Entries from a dataset
┌────────
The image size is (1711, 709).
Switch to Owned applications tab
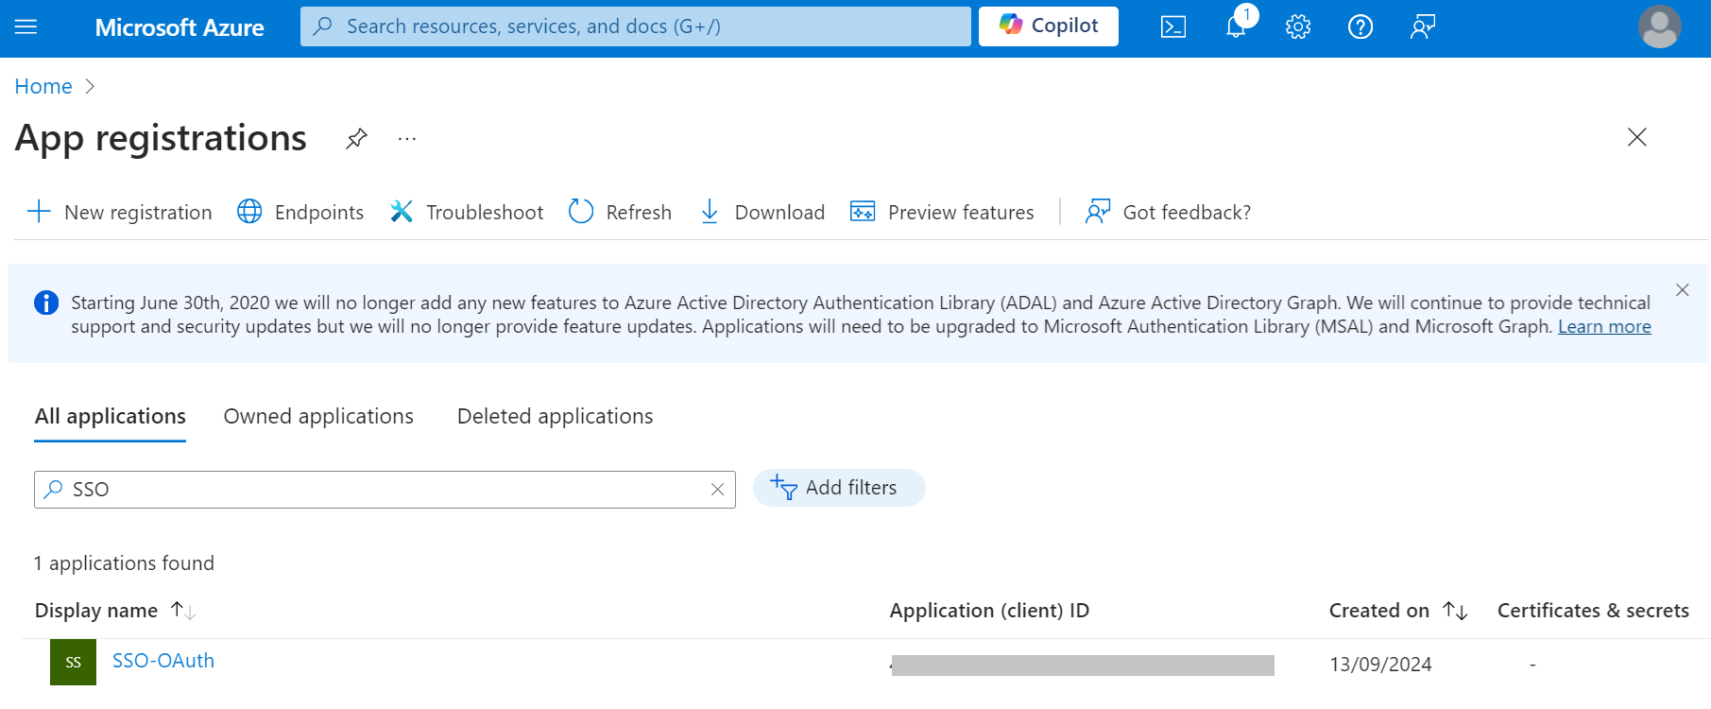click(x=318, y=417)
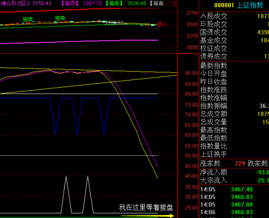
Task: Select the first green 短卖 signal marker
Action: pos(28,19)

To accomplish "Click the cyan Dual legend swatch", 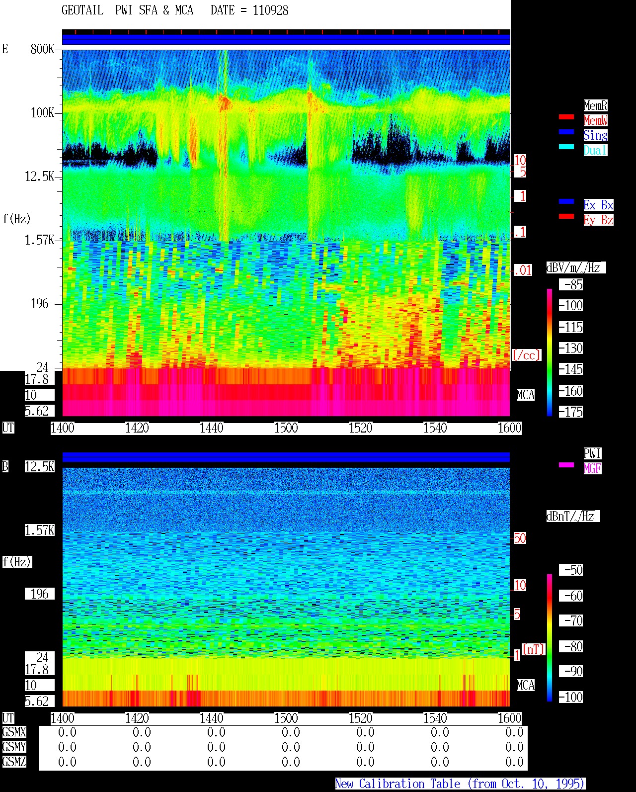I will tap(566, 147).
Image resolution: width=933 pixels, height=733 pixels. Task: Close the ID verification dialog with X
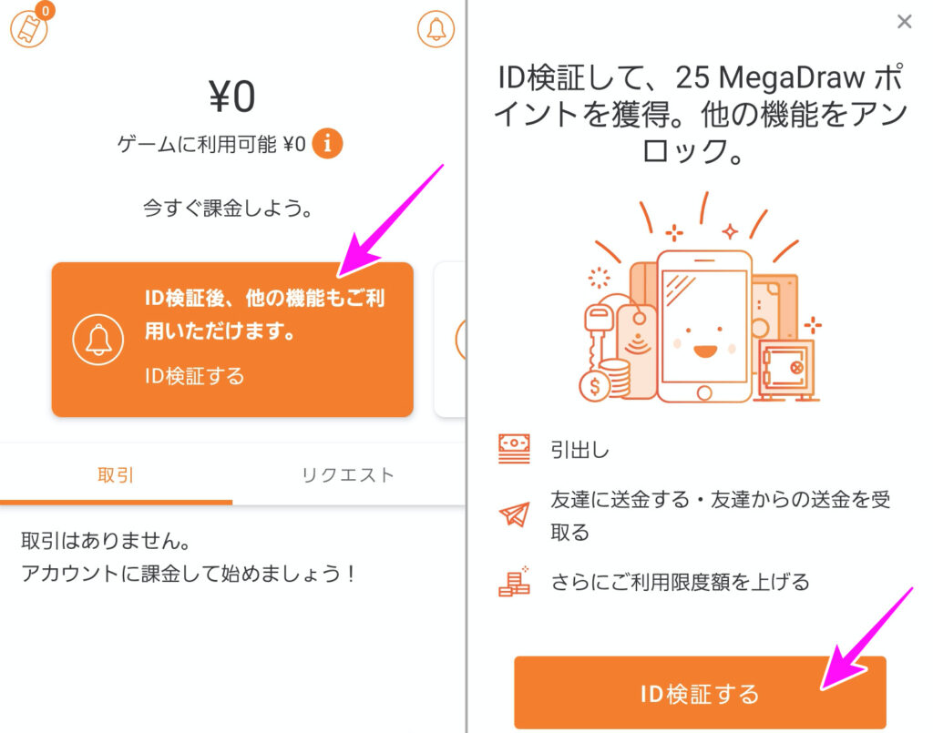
└────────
#### Challenge:
Select each line of the listing that contains the word "Task", and copy those lines.

#### Finished exercise:
Task: Select the first green 短卖 signal marker
Image resolution: width=933 pixels, height=733 pixels. Task: Close the ID verification dialog with X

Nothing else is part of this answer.